Bastille magazine, avril 2024, par Éric Faye

Phrases terminales

Récit épistolaire d’un genre nouveau, Cher instant je te vois autopsie le crépuscule d’une femme atteinte du cancer et d’un monde en perdition.

Qui a eu un proche hospitalisé, gravement malade pendant la pandémie sera pris par la force du récit de Lamarche, Cher instant je te vois. Pour des raisons sanitaires, la narratrice, écrivaine, ne peut rendre visite à son amie Margarida, atteinte d’un cancer du sein à un stade avancé. Elles échangent via leurs messageries instantanées.

À mesure que le récit avance et que la maladie progresse, on en apprend plus sur Margarida, compositrice, d’origine portugaise. Pour la narratrice, c’est notre époque qui a rendu son amie malade. Elle se souvient du jour où Margarida avait été emmenée menottée et où les migrants qu’elle hébergeait avaient été arrêtés. Caroline Lamarche désigne les monstres: le cancer, mais également la violence de notre époque, le désastre écologique. En même temps que Margarida, c’est la planète qui est en phase terminale. Dans cette ambiance crépusculaire, un épicurisme de l’éphémère s’impose et le récit s’achève ainsi : « Mourir sera plus doux d’avoir, dans la lenteur, / bu les dernières gouttes de la beauté / que nous avons détruite. »
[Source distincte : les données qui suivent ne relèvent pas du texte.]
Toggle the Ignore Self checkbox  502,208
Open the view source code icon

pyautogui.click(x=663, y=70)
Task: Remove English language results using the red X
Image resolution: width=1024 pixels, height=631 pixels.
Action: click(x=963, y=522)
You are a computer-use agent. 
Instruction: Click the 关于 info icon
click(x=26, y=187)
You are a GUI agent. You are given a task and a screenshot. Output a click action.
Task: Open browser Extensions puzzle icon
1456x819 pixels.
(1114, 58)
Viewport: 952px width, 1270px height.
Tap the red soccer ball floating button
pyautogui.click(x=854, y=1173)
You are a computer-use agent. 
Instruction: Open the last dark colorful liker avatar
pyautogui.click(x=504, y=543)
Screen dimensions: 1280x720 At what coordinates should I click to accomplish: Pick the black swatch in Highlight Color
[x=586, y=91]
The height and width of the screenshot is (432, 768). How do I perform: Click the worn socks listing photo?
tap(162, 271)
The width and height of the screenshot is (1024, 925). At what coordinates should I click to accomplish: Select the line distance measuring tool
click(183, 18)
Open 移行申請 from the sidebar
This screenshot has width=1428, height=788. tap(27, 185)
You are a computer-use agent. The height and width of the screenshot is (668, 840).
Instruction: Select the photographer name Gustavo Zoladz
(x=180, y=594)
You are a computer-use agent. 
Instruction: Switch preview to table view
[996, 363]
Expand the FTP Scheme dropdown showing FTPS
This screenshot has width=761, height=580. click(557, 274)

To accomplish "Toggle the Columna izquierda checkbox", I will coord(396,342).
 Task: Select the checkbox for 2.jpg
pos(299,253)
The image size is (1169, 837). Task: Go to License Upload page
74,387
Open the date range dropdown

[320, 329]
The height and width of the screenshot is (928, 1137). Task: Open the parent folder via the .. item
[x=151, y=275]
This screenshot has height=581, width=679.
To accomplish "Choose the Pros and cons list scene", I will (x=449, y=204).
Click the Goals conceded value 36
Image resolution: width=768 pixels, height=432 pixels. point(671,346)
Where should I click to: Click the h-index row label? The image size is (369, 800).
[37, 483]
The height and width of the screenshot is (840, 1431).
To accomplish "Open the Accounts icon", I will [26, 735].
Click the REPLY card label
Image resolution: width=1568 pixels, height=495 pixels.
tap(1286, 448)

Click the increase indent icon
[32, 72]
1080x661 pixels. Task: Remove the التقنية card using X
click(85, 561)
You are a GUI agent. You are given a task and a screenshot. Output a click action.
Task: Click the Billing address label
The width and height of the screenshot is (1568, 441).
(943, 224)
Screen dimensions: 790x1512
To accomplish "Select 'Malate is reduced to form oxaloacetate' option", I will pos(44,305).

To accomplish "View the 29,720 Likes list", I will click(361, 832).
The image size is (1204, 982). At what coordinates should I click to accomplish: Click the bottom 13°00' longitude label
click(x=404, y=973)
Caroline Lamarche a commencé son œuvre en 1996 avec un roman, Le Jour du chien, coup de maître qui lui avait valu le prix Victor-Rossel la même année. Dans ce récit très « Minuit » par lequel Caroline Lamarche fit une entrée remarquée sur la scène littéraire, on suivait les destins de personnes qui, toutes, avaient aperçu un même chien au cours d’une journée.

Elle poursuit aujourd’hui son œuvre avec la même sensibilité et la même virtuosité, sous d’autres formes. Peut-être lassée par l’hégémonie du roman, elle donne aussi à lire des nouvelles, du théâtre et, avec Cher instant je te vois, un récit à deux voix, en vers libre, qui tire son titre d’un poème de Samuel Beckett : « cher instant je te vois / dans ce rideau de brume qui recule / où seuils mouvants / et vivrai le je n’aurai plus à fouler ces longs temps d’une porte / qui s’ouvre et se referme », peut-on ainsi lire en ouverture de l’ouvrage de Caroline Lamarche.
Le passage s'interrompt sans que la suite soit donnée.